## begin

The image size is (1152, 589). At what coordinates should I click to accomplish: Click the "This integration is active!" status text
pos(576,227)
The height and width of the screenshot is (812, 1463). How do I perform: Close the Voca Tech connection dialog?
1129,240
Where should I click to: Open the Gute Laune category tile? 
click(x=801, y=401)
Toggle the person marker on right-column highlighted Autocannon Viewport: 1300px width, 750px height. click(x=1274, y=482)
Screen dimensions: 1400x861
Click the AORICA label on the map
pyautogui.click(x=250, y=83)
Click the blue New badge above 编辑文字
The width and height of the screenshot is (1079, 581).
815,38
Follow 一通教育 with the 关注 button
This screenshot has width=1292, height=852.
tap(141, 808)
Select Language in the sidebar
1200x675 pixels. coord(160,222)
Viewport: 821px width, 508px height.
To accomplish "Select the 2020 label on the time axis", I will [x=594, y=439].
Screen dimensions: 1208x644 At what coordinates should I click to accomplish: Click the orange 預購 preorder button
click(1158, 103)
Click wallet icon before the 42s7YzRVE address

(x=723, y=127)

## end

Copy every row above word for word, with nothing added or left out.

The image size is (1152, 589). At what coordinates should I click to accomplish: Click the "This integration is active!" status text
pos(576,227)
The height and width of the screenshot is (812, 1463). How do I perform: Close the Voca Tech connection dialog?
1129,240
Where should I click to: Open the Gute Laune category tile? 
click(x=801, y=401)
Toggle the person marker on right-column highlighted Autocannon Viewport: 1300px width, 750px height. click(x=1274, y=482)
Screen dimensions: 1400x861
Click the AORICA label on the map
pyautogui.click(x=250, y=83)
Click the blue New badge above 编辑文字
The width and height of the screenshot is (1079, 581).
815,38
Follow 一通教育 with the 关注 button
This screenshot has width=1292, height=852.
tap(141, 808)
Select Language in the sidebar
1200x675 pixels. coord(160,222)
Viewport: 821px width, 508px height.
To accomplish "Select the 2020 label on the time axis", I will [x=594, y=439].
Screen dimensions: 1208x644 At what coordinates should I click to accomplish: Click the orange 預購 preorder button
click(1158, 103)
Click wallet icon before the 42s7YzRVE address

(x=723, y=127)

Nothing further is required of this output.